→ **What is being asked**
From the line containing "The width and height of the screenshot is (824, 804)." through the last line of the records below, each line is to be repeated exactly; pictures are to be omitted.

→ **Task data**
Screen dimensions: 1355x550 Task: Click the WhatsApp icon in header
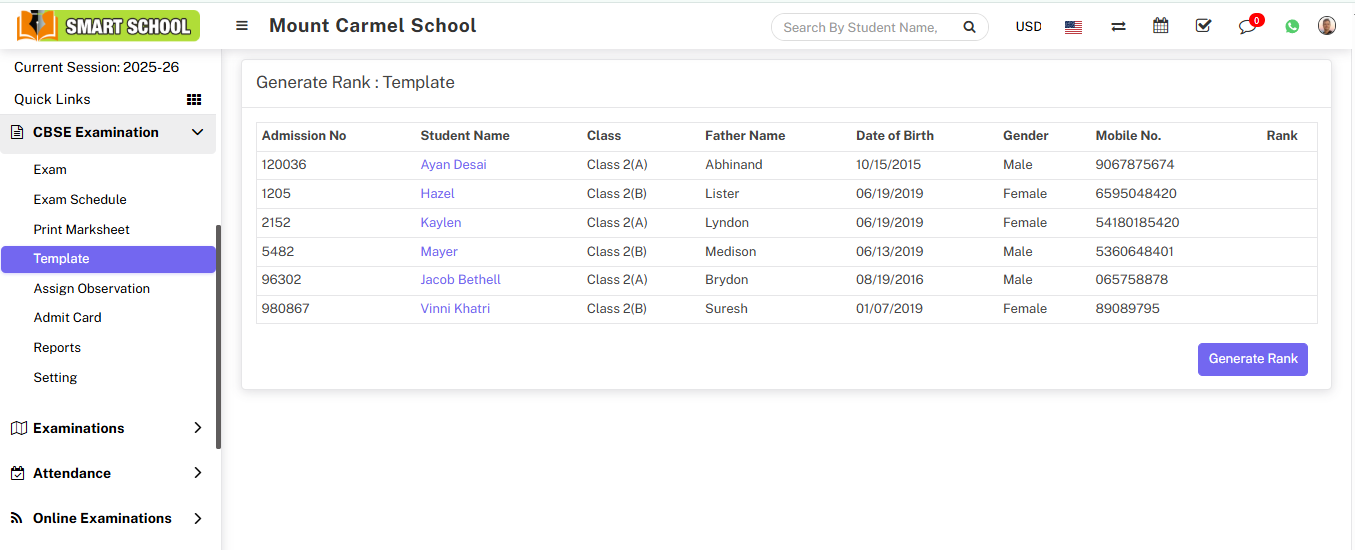point(1292,27)
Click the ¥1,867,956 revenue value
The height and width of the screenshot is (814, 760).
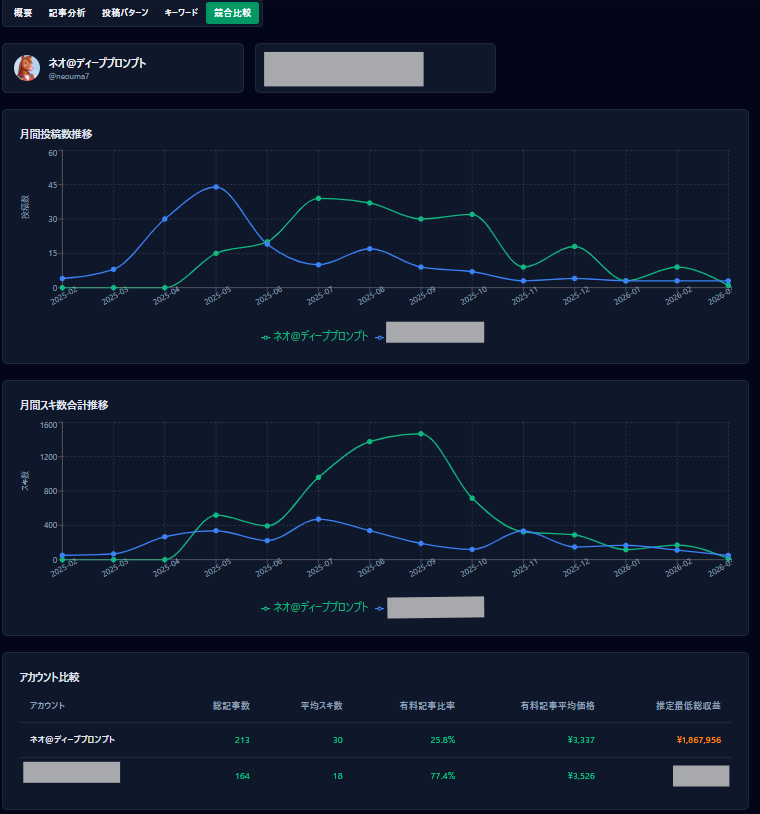click(698, 740)
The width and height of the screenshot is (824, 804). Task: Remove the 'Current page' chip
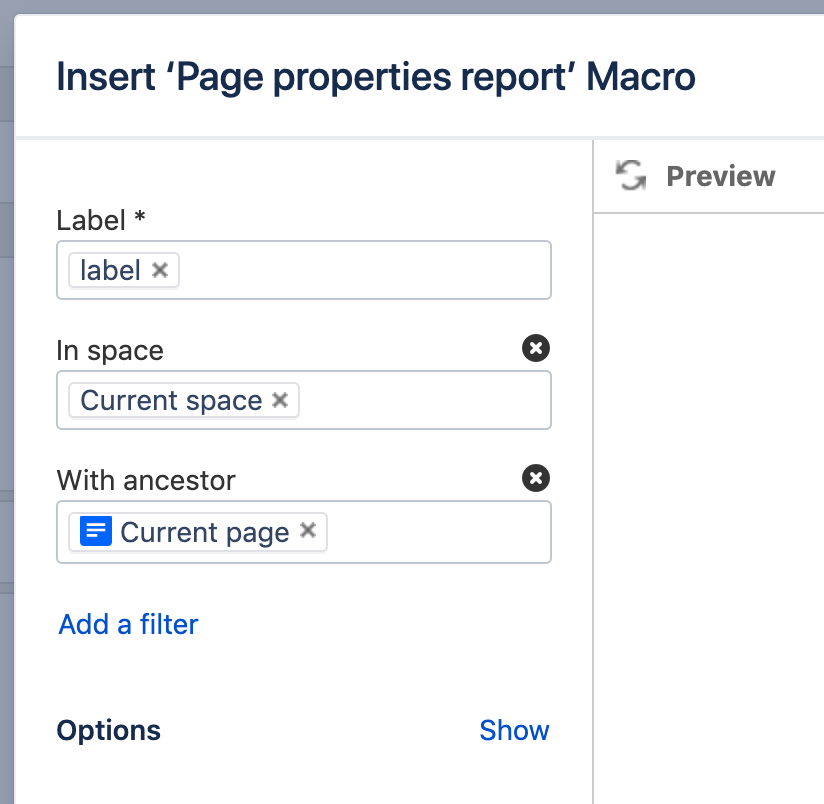point(308,531)
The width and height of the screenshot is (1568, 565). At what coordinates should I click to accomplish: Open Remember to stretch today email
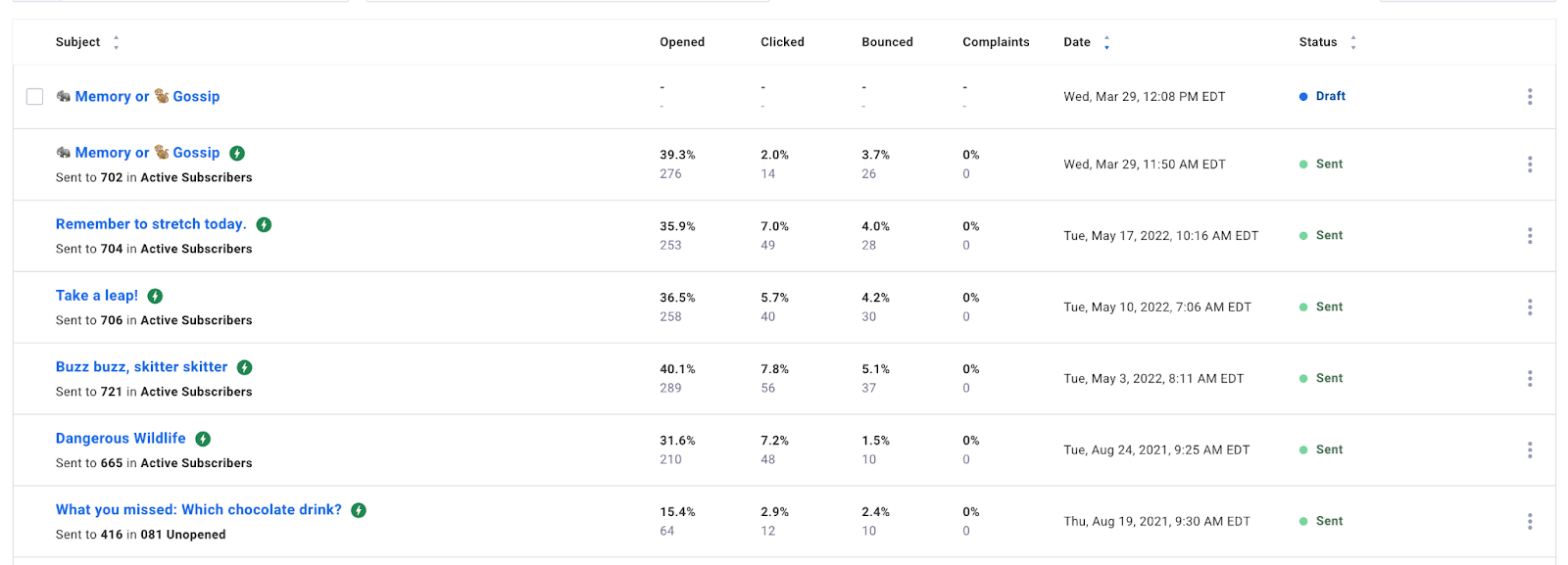[151, 224]
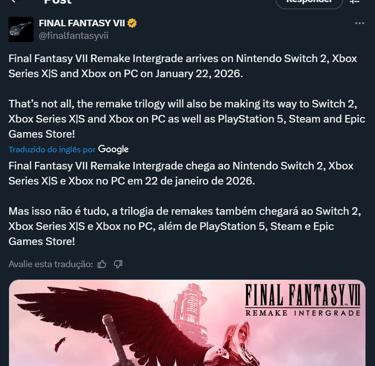Open the FINAL FANTASY VII account name
Image resolution: width=375 pixels, height=366 pixels.
pos(82,23)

→ **Answer space**
The width and height of the screenshot is (824, 804). Task: Remove the 'Current page' chip
point(308,531)
The width and height of the screenshot is (1568, 565). At what coordinates should I click to accomplish: Open Remember to stretch today email
[151, 224]
Open the FINAL FANTASY VII account name
Image resolution: width=375 pixels, height=366 pixels.
pos(82,23)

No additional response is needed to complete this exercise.